* _Exercices_:
**1.** Relevez tous les indices boursiers nommés dans l'extrait sur les marchés.
**2.** Recopiez le passage de l'extrait sur les marchés qui va de « Contempler les marchés » jusqu'à « davantage les permabulls. ».
**3.** Prolongez l'extrait sur les marchés à partir de sa dernière phrase.

▪ Les permabulls ne se sentaient plus de joie vendredi dernier : après trois annonces spectaculaires des banques centrales (BCE le 6 septembre, Fed le 13, Banque du Japon le 19), les marchés n’ont pas reperdu un pouce de terrain. C’est surtout vrai du S&P, du Nasdaq, de l’Ibex et du DAX 30. Ce dernier a pulvérisé un nouveau zénith annuel à 7 465 points (+26% depuis le 1er janvier).
Contempler les marchés en lévitation alors que les indicateurs d’activité économiques coulent à pic et que les plus grands groupes industriels allemands réduisent leurs estimations de bénéfices ne donne pas le vertige aux éternels optimistes : les banques centrales veillent et rien de fâcheux ne saurait survenir.
Le yen n’a reculé que l’espace de huit heures d’horloge après l’annonce d’assouplissement quantitatif de 100 milliards de yens mercredi matin. Cela n’alerte pas davantage les permabulls.

* _Entrées du jeu de données_:
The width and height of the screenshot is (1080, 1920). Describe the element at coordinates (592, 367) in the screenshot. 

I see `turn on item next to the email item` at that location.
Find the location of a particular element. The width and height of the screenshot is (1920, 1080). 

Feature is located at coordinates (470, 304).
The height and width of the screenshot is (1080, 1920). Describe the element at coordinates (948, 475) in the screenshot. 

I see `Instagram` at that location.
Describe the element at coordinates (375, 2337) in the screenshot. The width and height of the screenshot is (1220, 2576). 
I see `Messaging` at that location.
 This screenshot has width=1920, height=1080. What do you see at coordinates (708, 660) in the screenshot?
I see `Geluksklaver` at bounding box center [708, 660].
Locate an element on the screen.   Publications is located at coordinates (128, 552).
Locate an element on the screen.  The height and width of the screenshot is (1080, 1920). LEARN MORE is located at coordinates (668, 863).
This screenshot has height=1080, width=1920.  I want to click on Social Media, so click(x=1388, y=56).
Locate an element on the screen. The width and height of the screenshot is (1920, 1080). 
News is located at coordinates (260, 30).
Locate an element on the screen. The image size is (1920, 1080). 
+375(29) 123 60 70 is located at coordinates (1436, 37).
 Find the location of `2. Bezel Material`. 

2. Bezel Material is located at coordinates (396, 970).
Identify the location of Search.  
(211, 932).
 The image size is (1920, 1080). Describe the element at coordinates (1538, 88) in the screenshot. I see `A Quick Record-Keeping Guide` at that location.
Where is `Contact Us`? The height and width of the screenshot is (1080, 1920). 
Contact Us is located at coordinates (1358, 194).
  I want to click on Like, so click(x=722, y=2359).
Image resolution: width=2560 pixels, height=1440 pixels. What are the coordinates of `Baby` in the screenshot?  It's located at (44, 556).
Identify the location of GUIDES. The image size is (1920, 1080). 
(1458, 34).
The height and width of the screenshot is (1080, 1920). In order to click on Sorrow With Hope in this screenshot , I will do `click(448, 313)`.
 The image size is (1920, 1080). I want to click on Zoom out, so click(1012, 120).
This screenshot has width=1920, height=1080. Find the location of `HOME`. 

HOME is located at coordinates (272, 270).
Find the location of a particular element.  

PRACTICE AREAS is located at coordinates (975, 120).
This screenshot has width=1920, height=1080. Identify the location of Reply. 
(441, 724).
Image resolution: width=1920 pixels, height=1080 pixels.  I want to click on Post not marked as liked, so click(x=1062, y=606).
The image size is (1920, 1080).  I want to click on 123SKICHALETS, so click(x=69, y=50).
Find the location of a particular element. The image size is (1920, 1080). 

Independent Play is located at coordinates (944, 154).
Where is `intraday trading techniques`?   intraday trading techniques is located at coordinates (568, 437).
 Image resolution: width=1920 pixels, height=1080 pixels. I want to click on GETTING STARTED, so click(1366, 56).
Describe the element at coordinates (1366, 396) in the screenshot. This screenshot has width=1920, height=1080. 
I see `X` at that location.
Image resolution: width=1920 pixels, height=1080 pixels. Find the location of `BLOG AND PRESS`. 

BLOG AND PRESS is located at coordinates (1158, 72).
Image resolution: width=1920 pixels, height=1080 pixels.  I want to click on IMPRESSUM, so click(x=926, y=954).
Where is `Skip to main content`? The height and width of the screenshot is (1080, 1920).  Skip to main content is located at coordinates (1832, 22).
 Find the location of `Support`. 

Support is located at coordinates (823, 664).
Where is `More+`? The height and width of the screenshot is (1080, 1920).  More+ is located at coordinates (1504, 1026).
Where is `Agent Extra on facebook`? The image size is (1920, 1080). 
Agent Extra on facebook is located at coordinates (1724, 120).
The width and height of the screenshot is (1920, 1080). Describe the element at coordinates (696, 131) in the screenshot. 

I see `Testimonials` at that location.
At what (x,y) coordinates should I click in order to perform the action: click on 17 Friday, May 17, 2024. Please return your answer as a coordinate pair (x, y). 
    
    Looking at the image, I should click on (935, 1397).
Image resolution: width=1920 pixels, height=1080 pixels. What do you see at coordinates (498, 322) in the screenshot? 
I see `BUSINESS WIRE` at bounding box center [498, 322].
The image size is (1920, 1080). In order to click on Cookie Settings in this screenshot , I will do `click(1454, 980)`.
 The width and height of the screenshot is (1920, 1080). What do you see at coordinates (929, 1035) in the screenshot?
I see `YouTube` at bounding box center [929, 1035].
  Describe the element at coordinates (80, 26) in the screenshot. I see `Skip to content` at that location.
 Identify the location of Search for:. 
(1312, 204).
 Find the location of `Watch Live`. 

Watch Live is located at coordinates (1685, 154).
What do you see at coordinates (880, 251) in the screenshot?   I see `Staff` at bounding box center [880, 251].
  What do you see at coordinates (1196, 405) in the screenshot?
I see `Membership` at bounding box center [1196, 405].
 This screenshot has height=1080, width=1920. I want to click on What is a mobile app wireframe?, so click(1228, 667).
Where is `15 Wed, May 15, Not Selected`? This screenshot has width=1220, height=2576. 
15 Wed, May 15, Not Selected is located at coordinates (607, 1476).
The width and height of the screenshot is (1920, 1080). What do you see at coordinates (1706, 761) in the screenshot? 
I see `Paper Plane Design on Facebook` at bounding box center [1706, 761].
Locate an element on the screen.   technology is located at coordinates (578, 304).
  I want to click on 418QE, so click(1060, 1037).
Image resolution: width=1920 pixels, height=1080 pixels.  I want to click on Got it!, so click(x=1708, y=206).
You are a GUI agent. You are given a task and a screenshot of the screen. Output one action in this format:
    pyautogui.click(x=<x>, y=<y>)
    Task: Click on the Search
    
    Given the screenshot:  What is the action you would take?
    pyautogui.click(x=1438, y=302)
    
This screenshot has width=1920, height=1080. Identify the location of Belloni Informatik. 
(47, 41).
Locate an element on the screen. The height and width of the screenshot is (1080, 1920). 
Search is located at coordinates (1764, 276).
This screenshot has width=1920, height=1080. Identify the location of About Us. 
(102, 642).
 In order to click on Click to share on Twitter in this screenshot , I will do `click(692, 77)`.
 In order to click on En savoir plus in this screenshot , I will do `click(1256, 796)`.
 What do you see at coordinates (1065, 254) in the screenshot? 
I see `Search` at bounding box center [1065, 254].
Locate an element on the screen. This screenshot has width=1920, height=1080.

* _Réponses_:
**1.** S&P, Nasdaq, Ibex, DAX 30

**2.**
Contempler les marchés en lévitation alors que les indicateurs d’activité économiques coulent à pic et que les plus grands groupes industriels allemands réduisent leurs estimations de bénéfices ne donne pas le vertige aux éternels optimistes : les banques centrales veillent et rien de fâcheux ne saurait survenir.
Le yen n’a reculé que l’espace de huit heures d’horloge après l’annonce d’assouplissement quantitatif de 100 milliards de yens mercredi matin. Cela n’alerte pas davantage les permabulls.

**3.**
Rien ne les fera douter de l’inexorabilité de la hausse des actions !
Les effets d’annonce concernant les QE ont soutenu les marchés durant des mois en 2009… des semaines en 2010… des jours début 2012 (souvenez-vous du lancement du second LTRO de la BCE fin février puis de la correction des indices dès la mi-mars).
Ils n’agissent plus désormais que l’espace de quelques heures cet automne. La Banque centrale du Japon vient d’en faire la cuisante expérience en milieu de semaine : la Bourse de Tokyo aura retenu ses gains moins de 24 heures.
▪ Gesticulations chinoises et marchés européens en queue de peloton
Les investisseurs sont toutefois rassurés par le peu de conséquences boursières des tensions sino-nipponnes. Ces dernières semblent surtout relever de manoeuvres de diversion orchestrées par Pékin ; il semble en effet y avoir un peu de flottement au sommet du Parti au moment de régler les derniers détails de la succession de Hu Jintao après 10 ans de pouvoir.
Les gesticulations diplomatiques chinoises ont été vite mises de côté. La semaine écoulée a été surtout marquée par un nouvel arbitrage des places européennes au profit de Wall Street, les indices américains étant maintenus coûte que coûte au contact des sommets annuels.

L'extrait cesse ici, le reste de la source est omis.